Sometimes the greatest revolutions in Mathematics are not theorems or proofs, but changes of notation. The greatest revolution in notation may have been the introduction of the place-value system to represent numbers, replacing other systems like the cumbersome Roman numerals or ambiguous Babylonian numbers. Euler published 800 papers in his lifetime, contributing enormously to the world's mathematical knowledge, but just as significantly, he introduced notation that is now commonplace in mathematics, like the notation f(x) for a function of x.
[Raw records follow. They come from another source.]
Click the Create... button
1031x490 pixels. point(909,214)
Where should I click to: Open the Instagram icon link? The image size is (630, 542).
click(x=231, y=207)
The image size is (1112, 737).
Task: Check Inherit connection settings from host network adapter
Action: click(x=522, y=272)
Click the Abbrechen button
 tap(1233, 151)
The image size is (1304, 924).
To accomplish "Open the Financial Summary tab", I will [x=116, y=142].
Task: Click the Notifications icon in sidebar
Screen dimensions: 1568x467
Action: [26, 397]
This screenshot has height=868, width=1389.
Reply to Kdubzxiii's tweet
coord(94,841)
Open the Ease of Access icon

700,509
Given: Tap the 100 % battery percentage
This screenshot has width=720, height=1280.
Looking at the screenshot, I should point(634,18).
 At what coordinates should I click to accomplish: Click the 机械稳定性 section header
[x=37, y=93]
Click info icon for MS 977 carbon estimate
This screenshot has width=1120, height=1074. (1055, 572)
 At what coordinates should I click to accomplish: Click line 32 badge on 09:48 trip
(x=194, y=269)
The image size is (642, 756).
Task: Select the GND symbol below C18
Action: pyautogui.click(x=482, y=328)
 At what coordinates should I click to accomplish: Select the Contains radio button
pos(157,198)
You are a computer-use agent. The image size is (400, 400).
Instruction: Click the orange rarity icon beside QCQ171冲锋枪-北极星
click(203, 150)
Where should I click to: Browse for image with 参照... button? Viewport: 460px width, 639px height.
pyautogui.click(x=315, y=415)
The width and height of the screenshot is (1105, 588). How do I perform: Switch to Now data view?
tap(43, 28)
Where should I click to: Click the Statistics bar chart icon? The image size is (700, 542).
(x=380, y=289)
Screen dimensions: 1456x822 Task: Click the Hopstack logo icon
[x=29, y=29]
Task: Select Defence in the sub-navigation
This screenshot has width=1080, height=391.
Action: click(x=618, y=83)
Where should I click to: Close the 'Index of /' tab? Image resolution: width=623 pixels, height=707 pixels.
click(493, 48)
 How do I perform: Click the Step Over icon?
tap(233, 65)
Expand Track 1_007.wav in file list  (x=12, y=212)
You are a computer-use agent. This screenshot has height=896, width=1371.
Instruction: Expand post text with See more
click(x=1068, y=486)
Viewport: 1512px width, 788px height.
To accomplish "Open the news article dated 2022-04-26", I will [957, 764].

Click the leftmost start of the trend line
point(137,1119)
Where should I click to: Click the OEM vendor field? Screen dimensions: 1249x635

He also introduced the symbols e and i
Euler published the first result in what later became Graph Theory, with this theorem that any graph which contains at most two vertices of odd degree will always contain an Eulerian path, which is a path that traverses each undirected edge exactly once. This result may have been inspired by the famous Konigsburg Bridge Problem, in which the goal is to see if you can find a path that crosses every bridge in Konigsburg without ever going over the same bridge twice. Euler's theorem shows that this is not possible, because in the graph representing Konigsburg, four vertices have degree three.
Euler discovered the closed form for the Fibonacci numbers, based on the Golden Ratio, a mathematical constant that, like e, i , and pi, seems to turn up in the strangest places. Like Gauss would become nearly a century later, Euler was an exceptional mental calculator and used this to his advantage, disproving Fermat's conjecture that all numbers of the form 2^2^n+1 are prime by factoring 2^32+1.